§ **DOCUMENTO DI ORIGINE**

○ ○ ○ ○ ○ ○ ○

Nel momento in cui sei in grado di confrontare più cose diverse e di gestire il tuo flusso di lavoro, sei in possesso di una conoscenza sistemica ed è questa conoscenza sistemica che rende possibile, anche se non è sufficiente, il salto.
E vale per tutto: sei fai grafica conoscerai a livello sistemico strumenti e tecniche per la grafica; se coltivi, conoscerai strumenti e tecniche per l’agricoltura; se costruisci case o microprocessori conoscerai quello che ti serve per fare bene il tuo lavoro. Gli strumenti per fare letteratura (e narrativa) sono idee sulla letteratura (e sulla narrativa), almeno sulla letteratura e narrativa del tuo genere.
Vabbè, capito, adesso facciamoci male
Il presupposto fondamentale è che quasi tutta la comunicazione è fiction, le uniche cose che se ne sottraggono sono quelli che i linguisti chiamano atti performativi: contratti, promesse, giuramenti (e in minor misura: banconote, assegni, lettere d’amore, asserzioni e terminologia metalinguistichǝ).
Perché? Perché se io riporto parola per parola il messaggio di qualcuno, sto comunque creando una riproduzione verbale della realtà (seppure di una realtà verbale). Se io descrivo il funzionamento di un turbina, la mia descrizione non è la turbina. Quindi è fiction.
E perché una promessa non funziona così? Facciamola facile: la parola cane non è un cane, è una parola. Una promessa è un atto linguistico che definisce come funzionerà un pezzo di mondo extralinguistico (anche se viene disattesa o infranta). In questo senso dire “sto chiudendo la porta” e “prometto che chiuderò la porta” sono atti linguistici profondamente diversi: una descrizione (fiction) e un impegno a cambiare il mondo (un atto di realtà).

○ ○ ○ ○ ○ ○ ○

§ **PARTI DELL'ESERCIZIO**
A - Nel testo su comunicazione e fiction, come chiamano i linguisti le uniche cose che si sottraggono alla fiction?
B - Per favore, prosegui il testo su comunicazione e fiction a partire dalla sua ultima frase.

Dati estratti da una raccolta:
○ ○ ○ ○ ○ ○ ○

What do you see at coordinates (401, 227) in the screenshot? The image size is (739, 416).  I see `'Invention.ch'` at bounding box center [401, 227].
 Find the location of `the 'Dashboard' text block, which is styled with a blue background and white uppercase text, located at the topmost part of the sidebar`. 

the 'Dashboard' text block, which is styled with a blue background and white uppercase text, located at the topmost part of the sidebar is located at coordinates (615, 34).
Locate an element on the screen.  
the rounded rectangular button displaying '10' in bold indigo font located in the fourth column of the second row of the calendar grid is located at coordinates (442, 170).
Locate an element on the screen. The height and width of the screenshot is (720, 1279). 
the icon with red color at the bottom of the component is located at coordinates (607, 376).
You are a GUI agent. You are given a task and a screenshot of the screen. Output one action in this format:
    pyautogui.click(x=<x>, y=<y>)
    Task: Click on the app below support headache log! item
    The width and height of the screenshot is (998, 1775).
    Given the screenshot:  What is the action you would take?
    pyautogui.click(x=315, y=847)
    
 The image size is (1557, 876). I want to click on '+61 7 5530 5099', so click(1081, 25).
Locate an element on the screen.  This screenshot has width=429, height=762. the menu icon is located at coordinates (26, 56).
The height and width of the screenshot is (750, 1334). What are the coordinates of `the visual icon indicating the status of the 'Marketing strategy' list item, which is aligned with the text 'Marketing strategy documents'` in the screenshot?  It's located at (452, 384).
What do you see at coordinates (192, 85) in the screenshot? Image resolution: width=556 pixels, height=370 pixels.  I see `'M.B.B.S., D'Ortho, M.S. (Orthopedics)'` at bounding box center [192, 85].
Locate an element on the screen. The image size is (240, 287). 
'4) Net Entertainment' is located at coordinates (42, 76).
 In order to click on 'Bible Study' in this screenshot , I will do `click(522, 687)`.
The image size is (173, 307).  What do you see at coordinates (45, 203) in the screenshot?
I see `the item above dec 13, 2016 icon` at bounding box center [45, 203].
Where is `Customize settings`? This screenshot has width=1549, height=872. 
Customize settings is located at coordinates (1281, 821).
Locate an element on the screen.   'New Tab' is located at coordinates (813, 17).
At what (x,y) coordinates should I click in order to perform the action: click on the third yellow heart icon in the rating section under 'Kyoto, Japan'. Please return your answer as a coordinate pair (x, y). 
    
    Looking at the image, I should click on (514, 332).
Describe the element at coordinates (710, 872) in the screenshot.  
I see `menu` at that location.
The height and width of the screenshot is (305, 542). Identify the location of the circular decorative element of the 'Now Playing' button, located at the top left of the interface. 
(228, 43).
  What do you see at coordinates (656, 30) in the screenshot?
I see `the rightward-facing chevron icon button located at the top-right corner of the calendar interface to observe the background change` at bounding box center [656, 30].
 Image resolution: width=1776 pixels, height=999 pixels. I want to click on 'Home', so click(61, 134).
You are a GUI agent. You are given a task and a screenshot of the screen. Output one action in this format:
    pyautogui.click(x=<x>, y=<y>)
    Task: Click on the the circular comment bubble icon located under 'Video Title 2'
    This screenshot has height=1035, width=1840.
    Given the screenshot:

○ ○ ○ ○ ○ ○ ○

§ **RISPOSTE ALL'ESERCIZIO**
A - Atti performativi.

B -
Se tutta la comunicazione è fiction (cosa che già Todorov e Borges+Bioy Casars, mi pare, avevano detto… sono sul solco di una tradizione importante!), abbiamo bisogno di distinguere i vari tipi di fiction e in primo luogo ha senso distinguere sulla base di differenze formali la saggistica, la poesia, la sceneggiatura e la narrativa.
All’interno di questa distinzione formale, bisognerà individuare (a un livello più superficiale) la fiction che descrive fenomeni, quella che riproduce eventi storici reali oppure verosimili oppure immaginari, quella ambientata ai giorni nostri, quella che racconta la vita di una persona, quella che ha per scopo spaventare, quella con le astronavi, quella con le spade, quella con la magia e via discorrendo. Ma è chiaro che le differenze a livello superficiale non sono un buono strumento: posso avere gialli con cappa e spada e fantasy con le astronavi (hai davvero pensato a “Spelljammer”? Wow, la nerdezza scorre forte in te!).
Nel mio universo letterario esiste una dicotomia profonda che sovrasta tutte le differenze superficiali che ho appena indicato, esistono fiction:
1) in cui il come funzionano le cose è un motore della comunicazione;
2) in cui il come funzionano le cose non è un motore della comunicazione.
Saltando a piè pari tutte le implicazioni e conseguenze di questa distinzione: la fantascienza sta nel primo tipo, il fantasy nel secondo.
Cos’è un “come funzionano le cose”?
Di solito, nella narrazione ci sono molti “cosa” e “chi”, diversi “quando” e “dove”, spesso dei “perché”. E, ovvio, ci sono anche dei “come”, ma a me interessano dei “come” particolari: i “come” che devono essere spiegati perché non si accontentano di essere descritti.
E come sai se ti stanno spiegando come funziona qualcosa oppure se te lo stanno descrivendo?
Voglio dire: è fantascienza perché non è vera: a un certo punto la spiegazione deve fermarsi perché quelle cose lì non le abbiamo ancora inventate. Tipo.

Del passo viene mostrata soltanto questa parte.